▸ Data excerpts:
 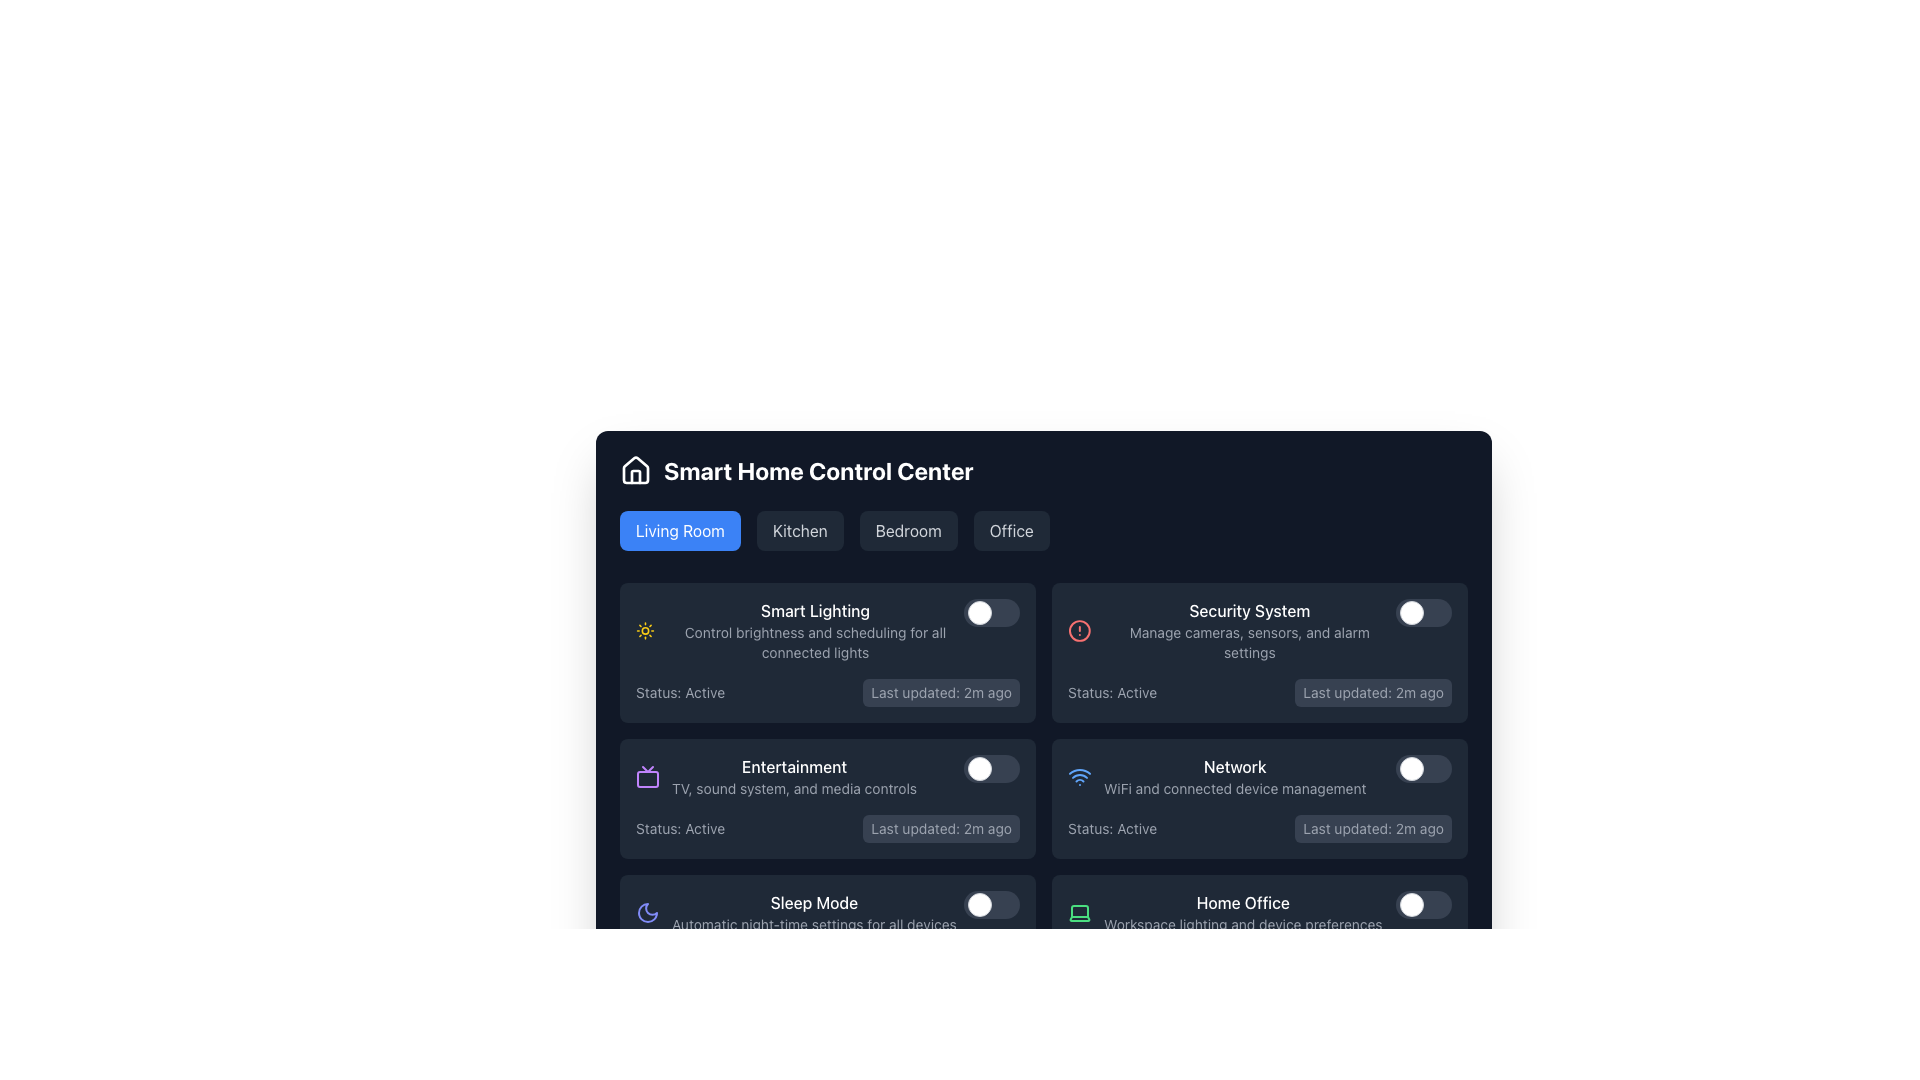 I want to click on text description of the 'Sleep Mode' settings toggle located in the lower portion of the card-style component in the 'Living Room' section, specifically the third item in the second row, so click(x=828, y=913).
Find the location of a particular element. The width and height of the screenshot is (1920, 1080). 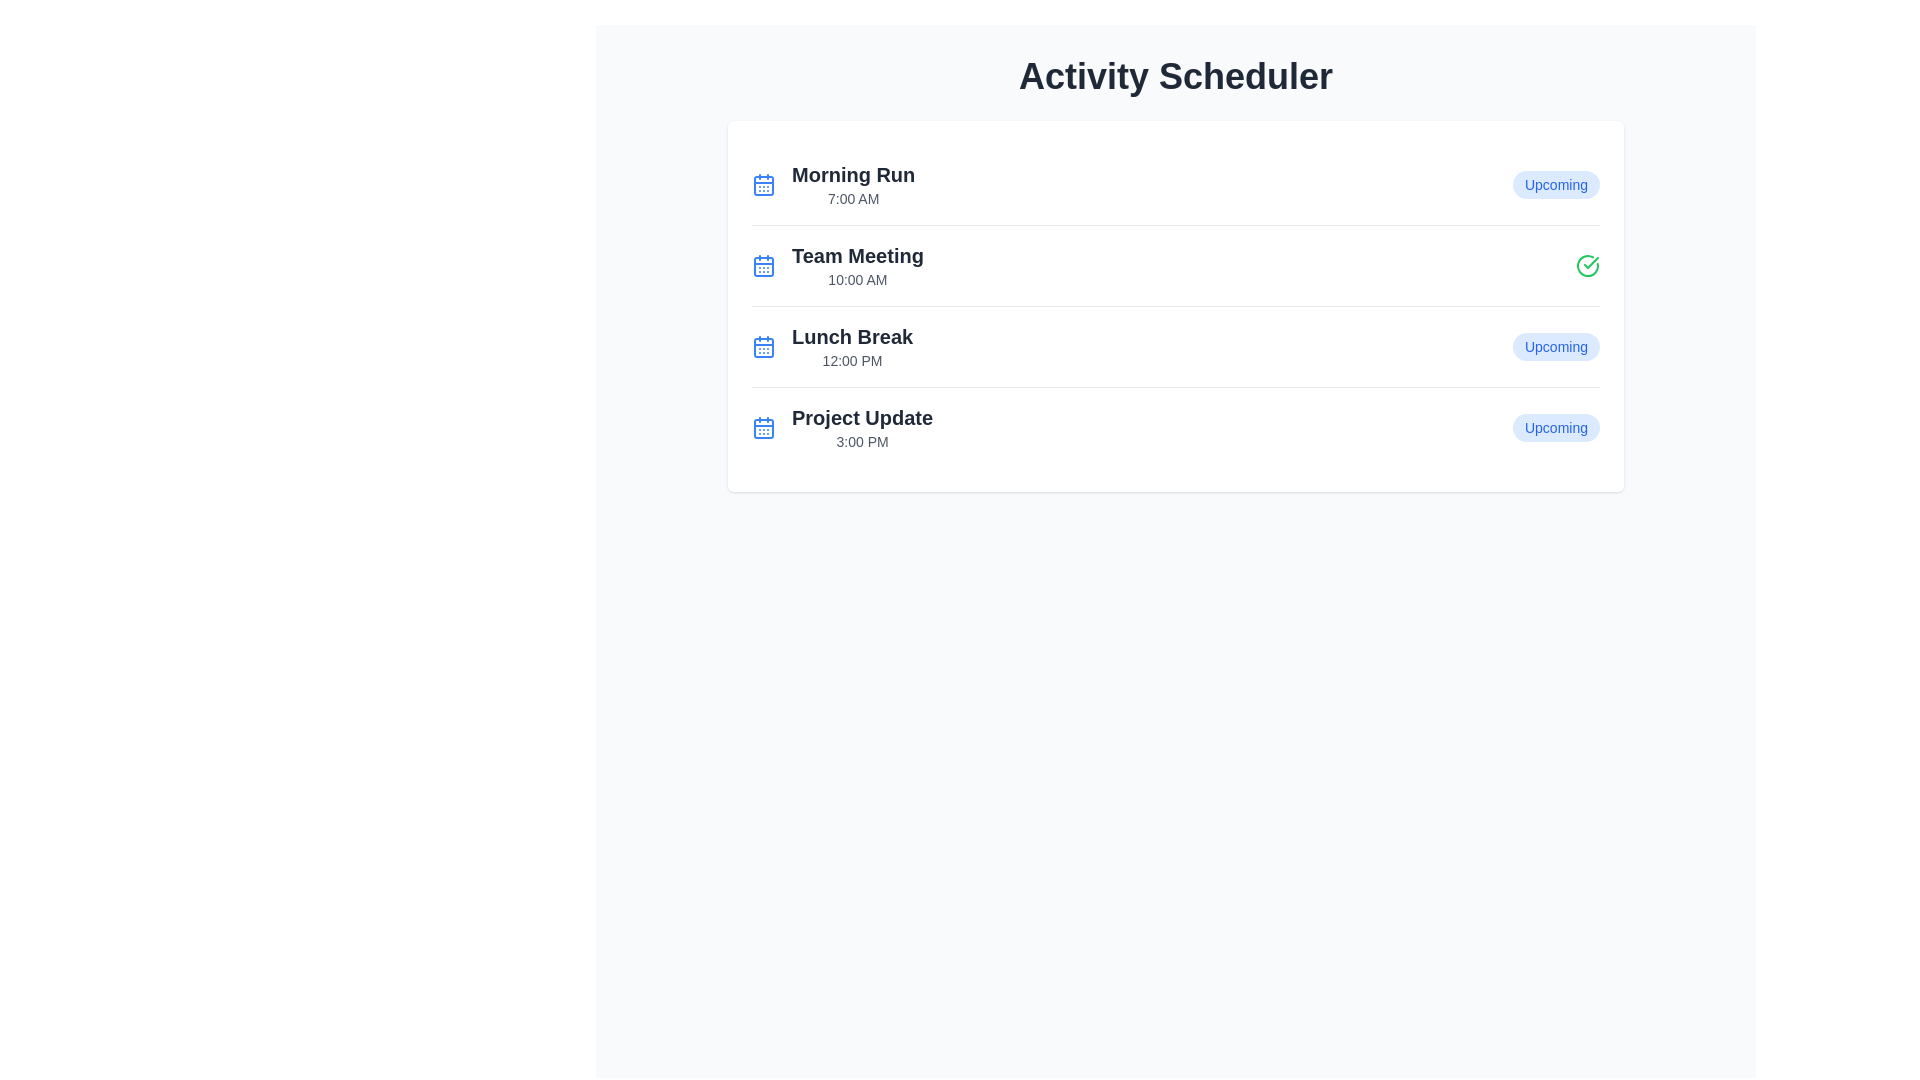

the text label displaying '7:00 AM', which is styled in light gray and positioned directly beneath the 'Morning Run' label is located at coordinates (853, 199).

---

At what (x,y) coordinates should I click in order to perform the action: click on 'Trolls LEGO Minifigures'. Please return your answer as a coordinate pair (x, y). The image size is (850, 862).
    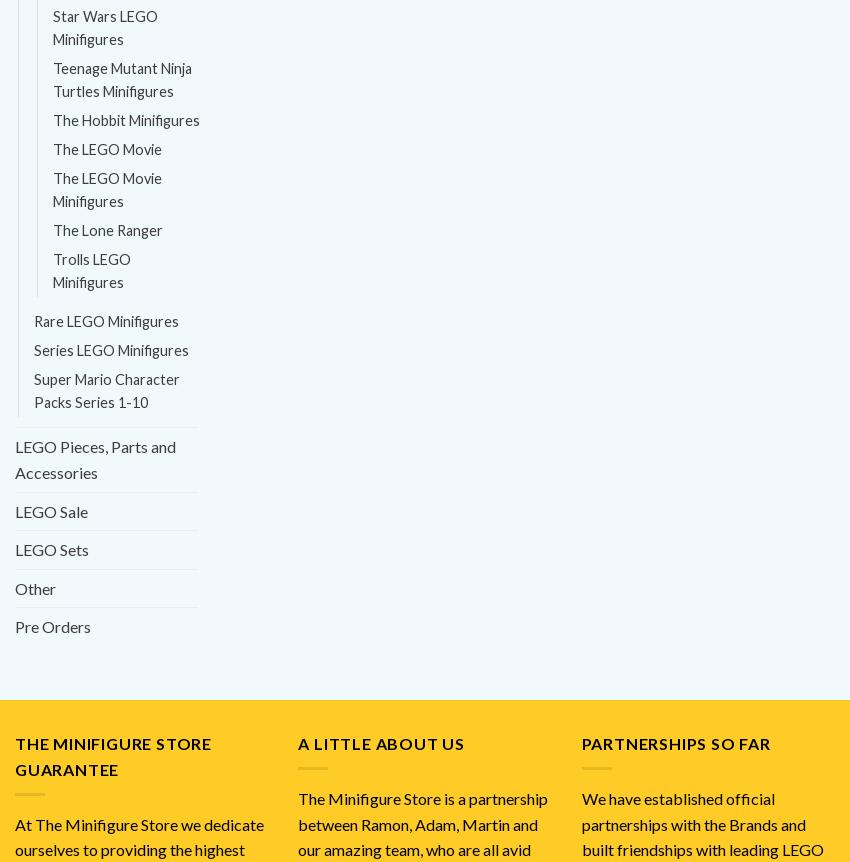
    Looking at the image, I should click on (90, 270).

▸ Goal: Arrange the stretch from the line containing "At what (x,y)" through the line containing "Looking at the" in the records above as a JSON list of strings, one per line, skipping blank lines and leaving out the pictures.

▸ Exercise solution:
[
  "At what (x,y) coordinates should I click in order to perform the action: click on 'Trolls LEGO Minifigures'. Please return your answer as a coordinate pair (x, y). The image size is (850, 862).",
  "    Looking at the image, I should click on (90, 270)."
]